** begin Quoted text **

Since the mortgage crisis, banks have paid over $243 Billion in penalties and fines. That’s Billion with a “B”. Most of these fines were assessed for misleading investors about their shady lending practices. JP Morgan Chase paid $13B for overstating the quality of bad mortgages. This practice played a crucial role in helping to inflate the housing bubble and worsen the financial crisis. Less than 4% of that Chase penalty actually went back to help distressed homeowners .
“Bank of America & JP Morgan Chase have paid over $120 billion in fines for misleading customers”
The most recent data from the Q3 OCC Mortgage Metrics Report stated that, 1.1% of mortgage modifications include debt forgiveness, which is considered the surest way to prevent foreclosure. However, 96% of other loan modifications include capitalization and a increase in terms or both.

** end Quoted text **

=== List of tasks ===
1. Do the following statements agree with the passage on bank fines? (a) JP Morgan Chase paid $13B for overstating the quality of bad mortgages. (b) More than 4% of the Chase penalty went back to help distressed homeowners. (c) 1.1% of mortgage modifications include debt forgiveness. Answer yes or no for each, quoting the words of the passage that decide it.
2. How much have banks paid in penalties and fines since the mortgage crisis, according to the passage on bank fines?
3. Continue the passage on bank fines, starting after its final sentence.

** begin Provided information **

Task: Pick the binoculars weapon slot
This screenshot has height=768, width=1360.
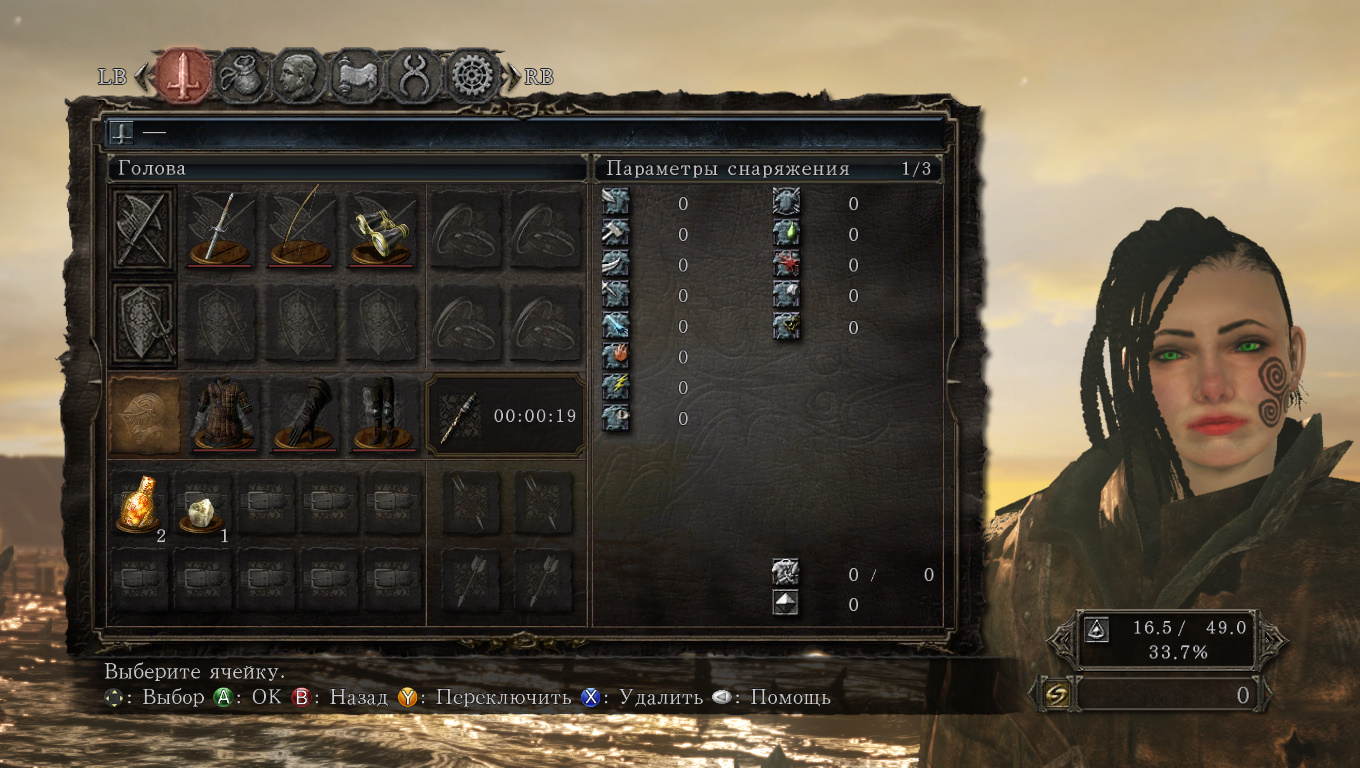Action: 381,229
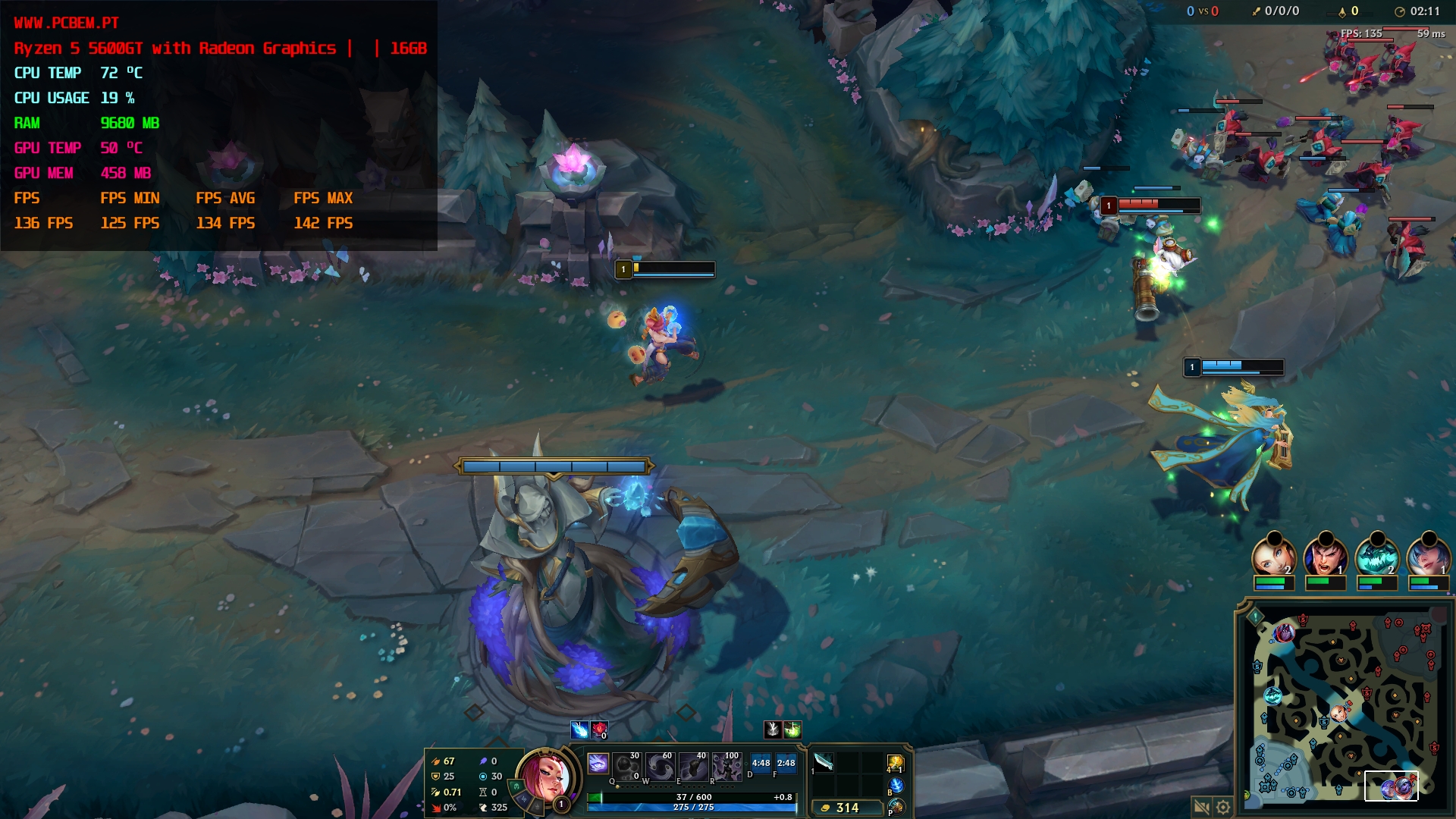The image size is (1456, 819).
Task: Open the minimap options gear
Action: [1223, 807]

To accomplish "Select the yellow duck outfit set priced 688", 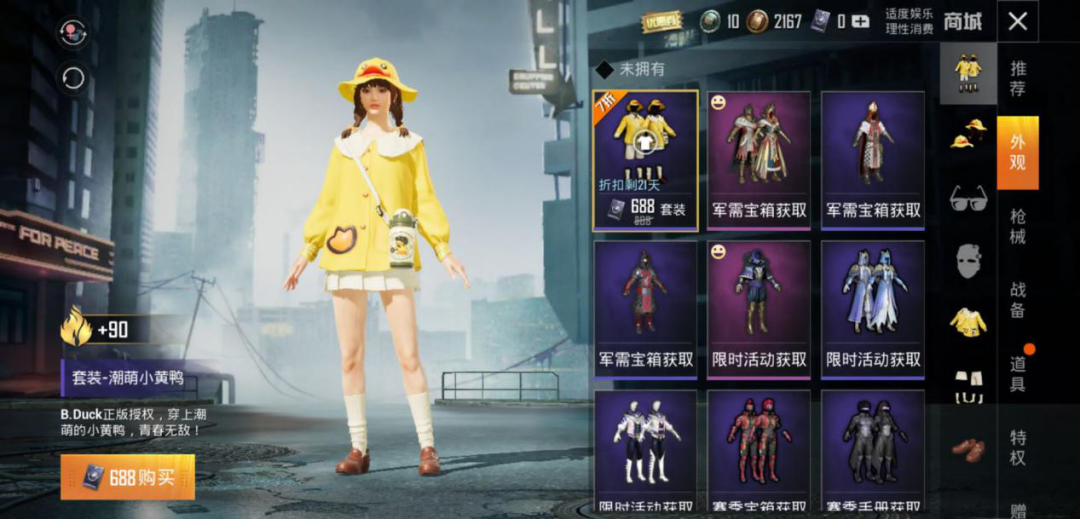I will [645, 160].
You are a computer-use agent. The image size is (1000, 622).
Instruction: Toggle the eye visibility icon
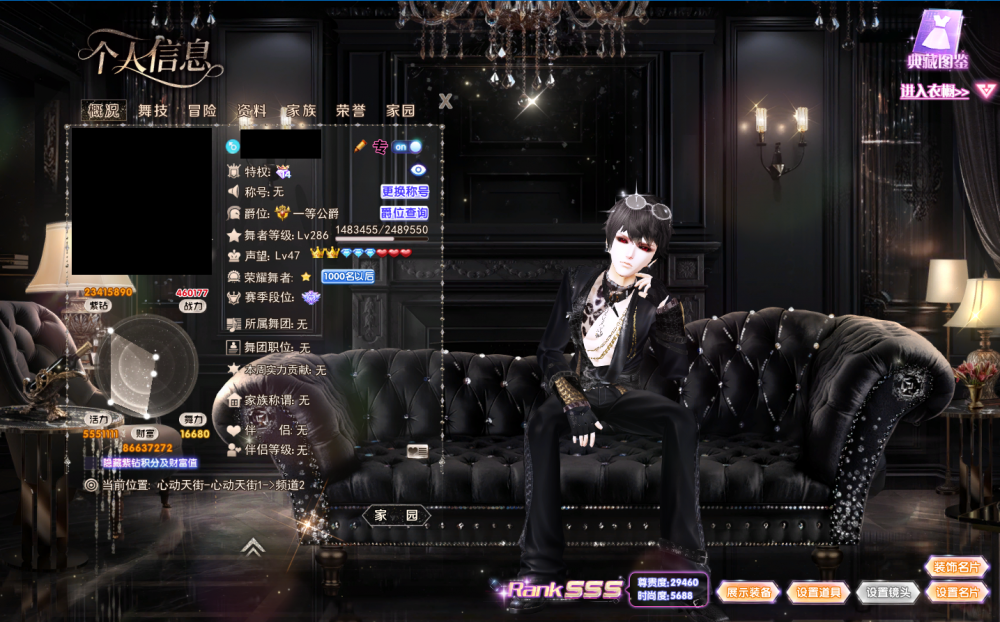tap(418, 170)
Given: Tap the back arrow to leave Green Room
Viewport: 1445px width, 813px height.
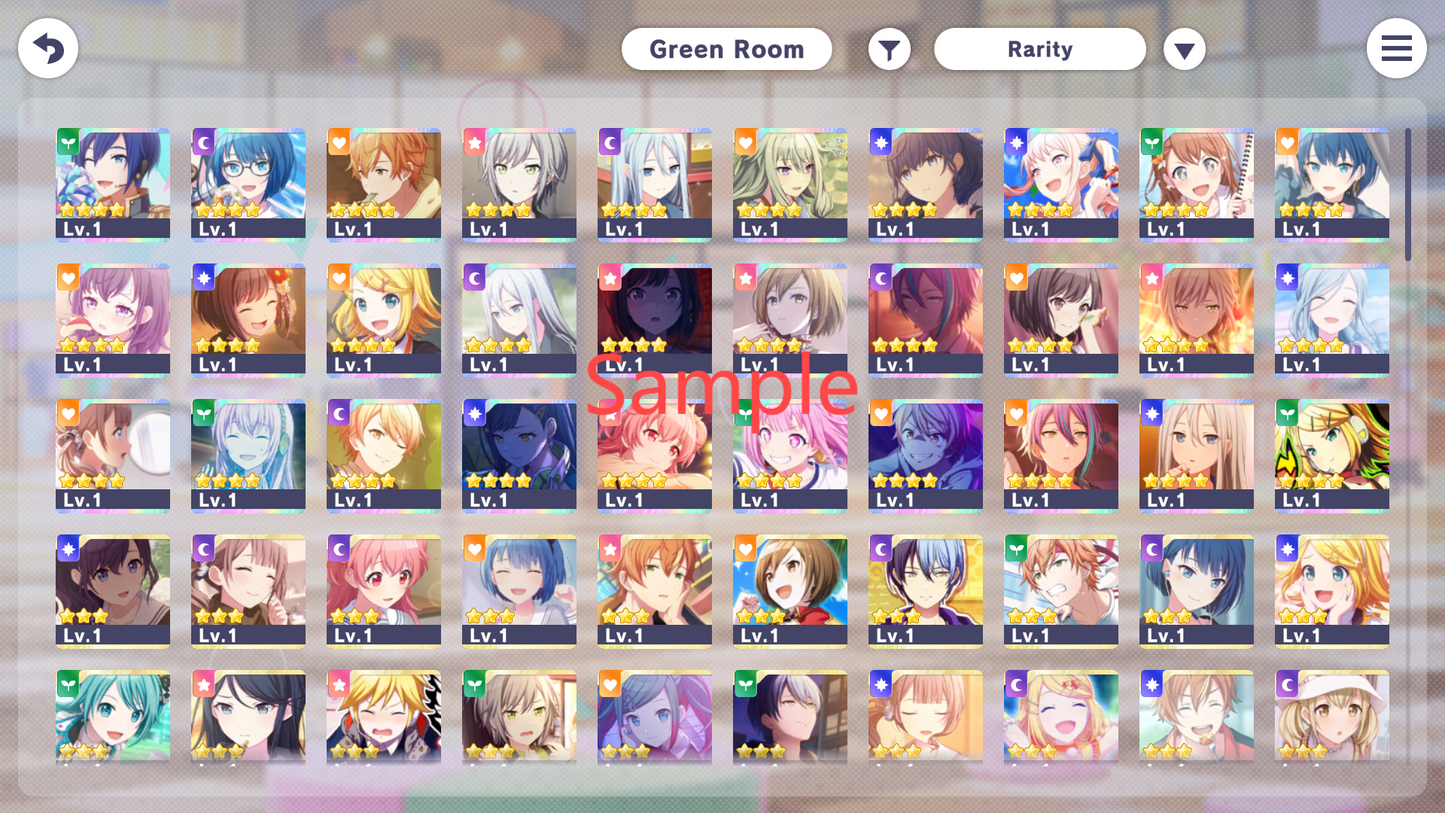Looking at the screenshot, I should click(x=47, y=48).
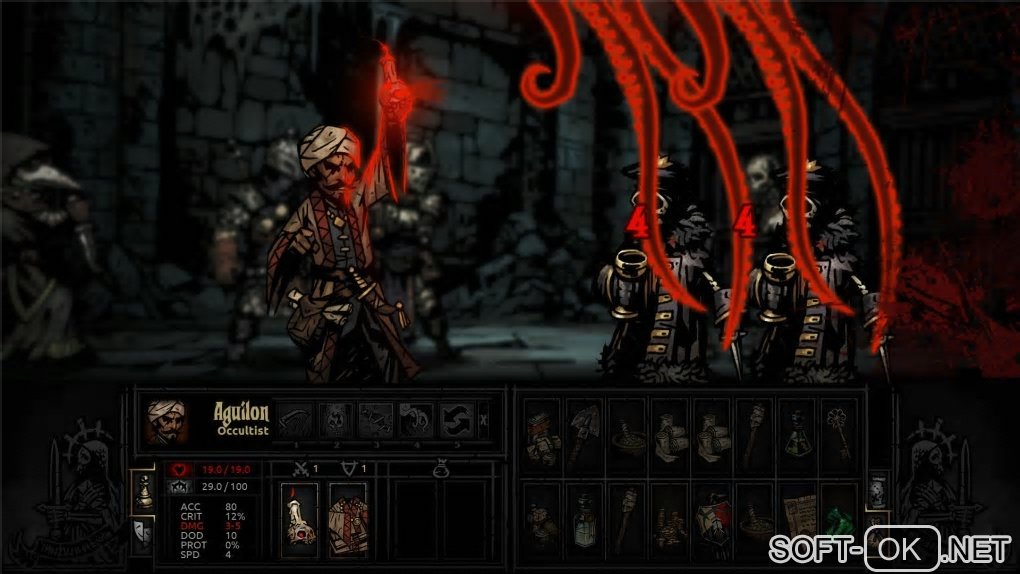Switch to the map scroll tab
The width and height of the screenshot is (1020, 574).
point(875,491)
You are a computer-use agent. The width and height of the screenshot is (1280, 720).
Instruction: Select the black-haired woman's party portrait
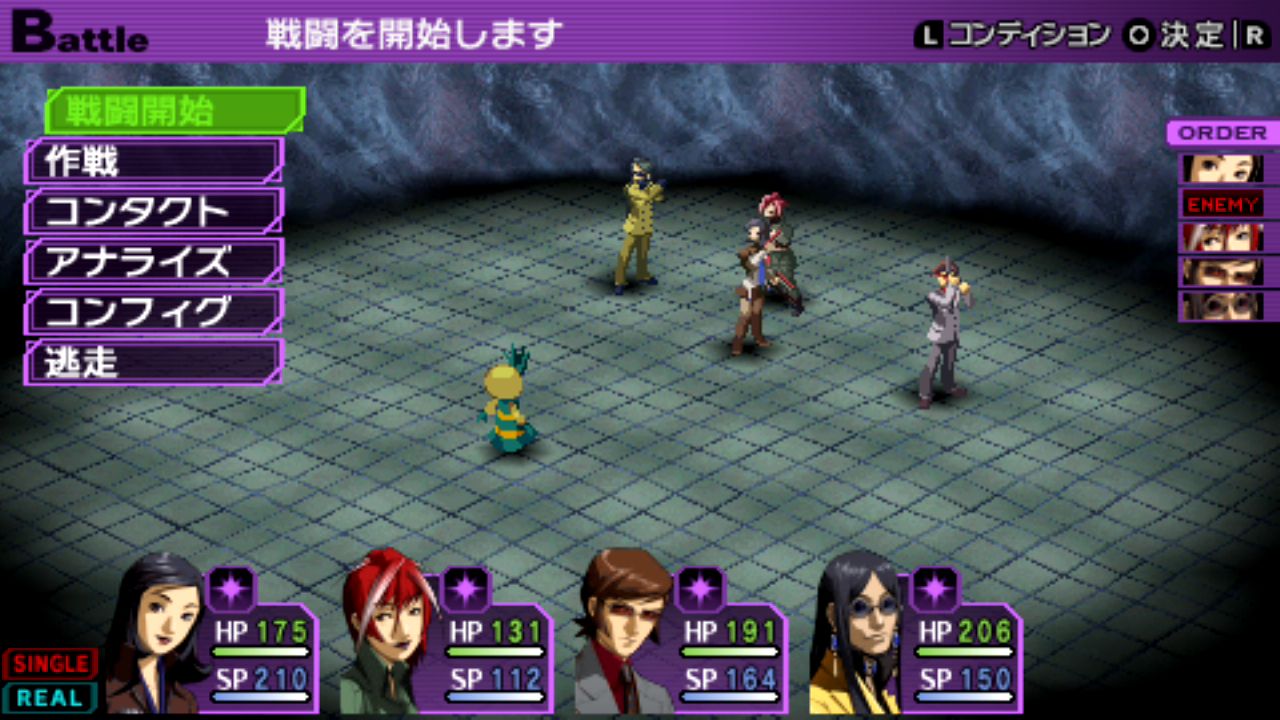155,635
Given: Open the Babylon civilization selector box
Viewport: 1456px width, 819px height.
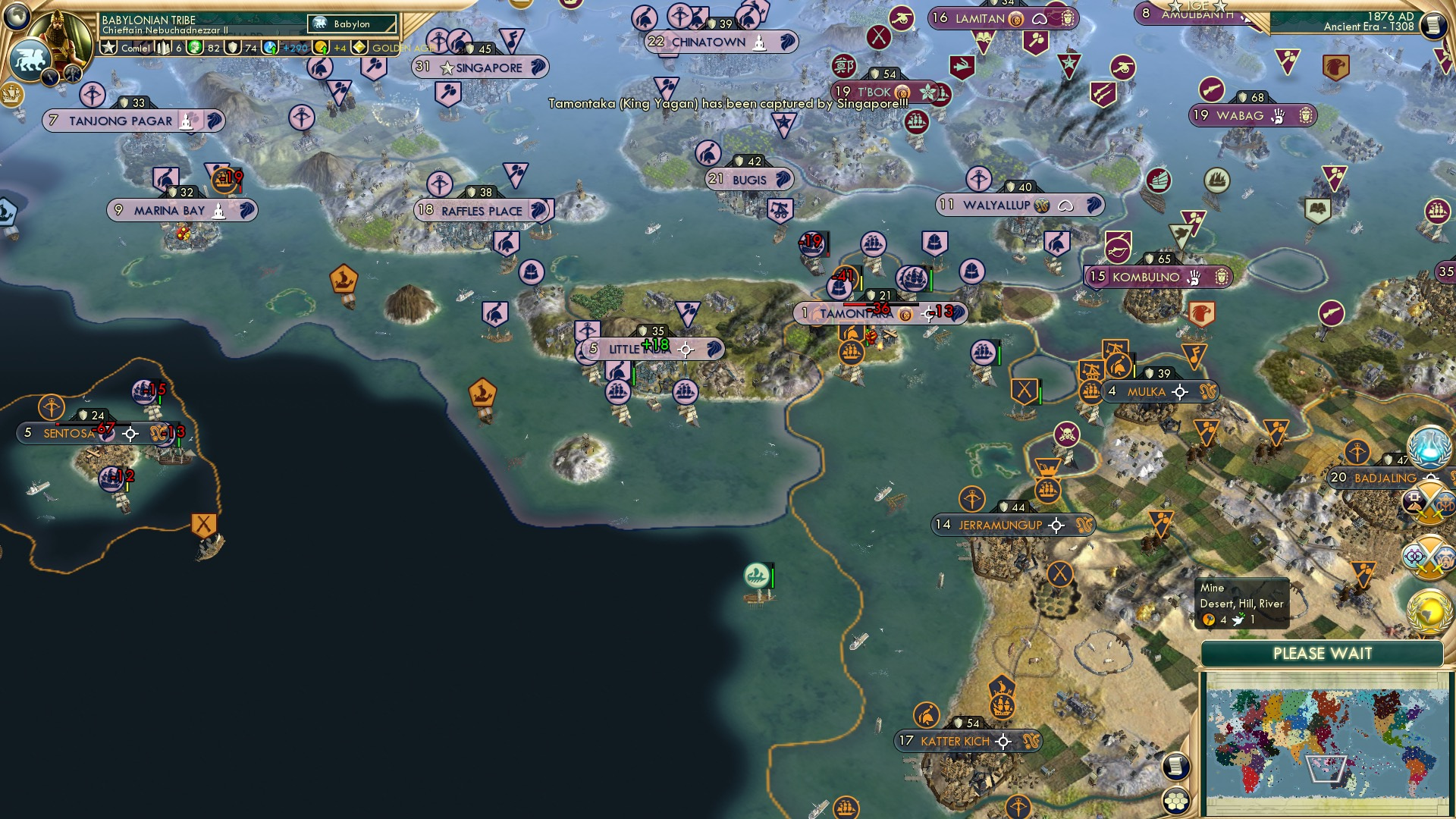Looking at the screenshot, I should click(350, 24).
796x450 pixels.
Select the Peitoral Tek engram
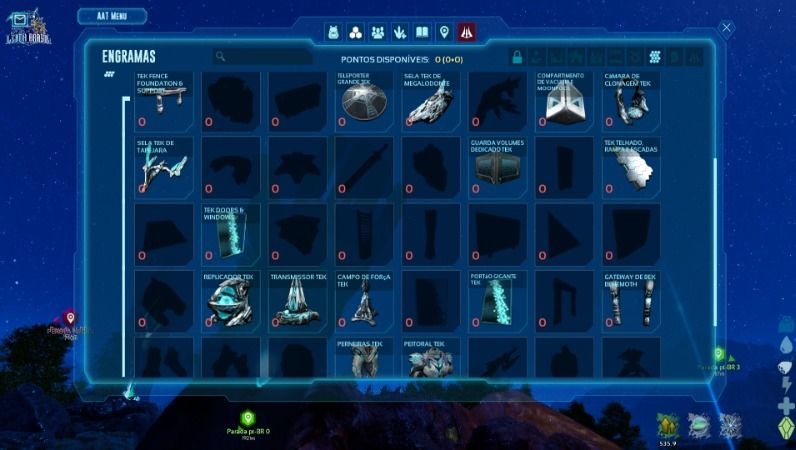point(430,358)
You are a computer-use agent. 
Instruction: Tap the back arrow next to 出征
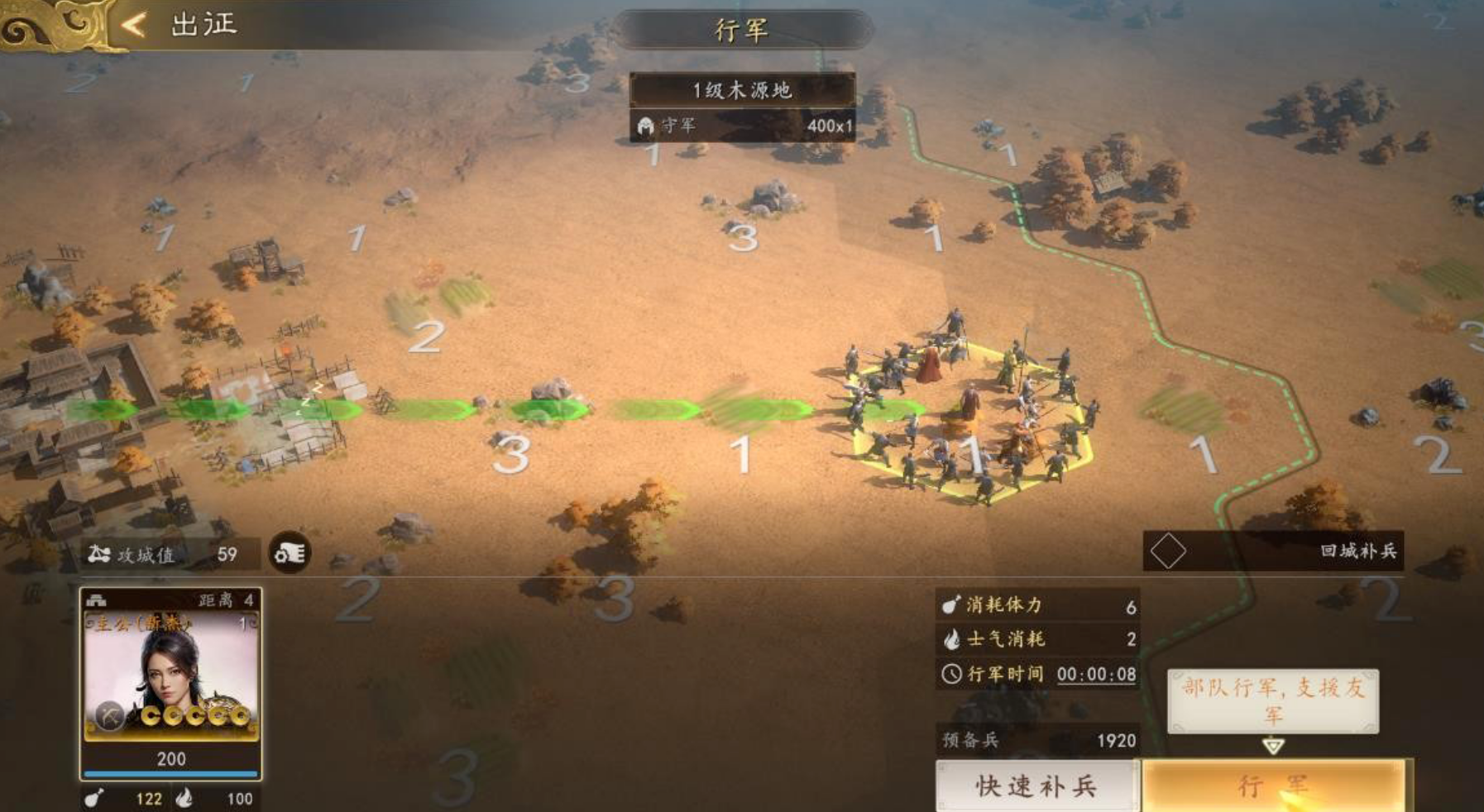coord(134,25)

** end Provided information **

=== Exercise results ===
1.
(a) Yes: "JP Morgan Chase paid $13B for overstating the quality of bad mortgages."
(b) No: "Less than 4% of that Chase penalty actually went back to help distressed homeowners."
(c) Yes: "1.1% of mortgage modifications include debt forgiveness"

2. Over $243 billion.

3.
Capitalization – actions that increase the unpaid principal balance of the loan by the amount of any delinquent payments and fees. (i.e. adding missed payments, late charges and even attorney fees to the loan balance)
Term Extension – Actions that delay the final maturity date of the loan that was in effect before the modification action. (i.e. extending your 30-year fixed to 40, 45- or a 50-year fixed payment)
The banks know that these modifications have high re-default rates. How does adding more debt to the back of a troubled loan help a homeowner?? It doesn’t. The banks know this. For the homeowners that have equity, the bank is more than happy to approve multiple loan modifications until your equity is exhausted. If you don’t pay and keep re-defaulting, the bank is just going to collect their delinquent payments and fees during the foreclosure sale.
There were 14,421 loan modifications in the first Quarter of 2020 and…
- 95% of these modifications combined capitalization, rate freeze and/or term extension
- 18% of all loan modifications re-defaulted within 8 months
- 41% of all loan modifications received a 20% or more decrease in monthly payment. However, these modifications had higher re-default rates. It seems like the more your mortgage is decreased the higher the likelihood of redefault.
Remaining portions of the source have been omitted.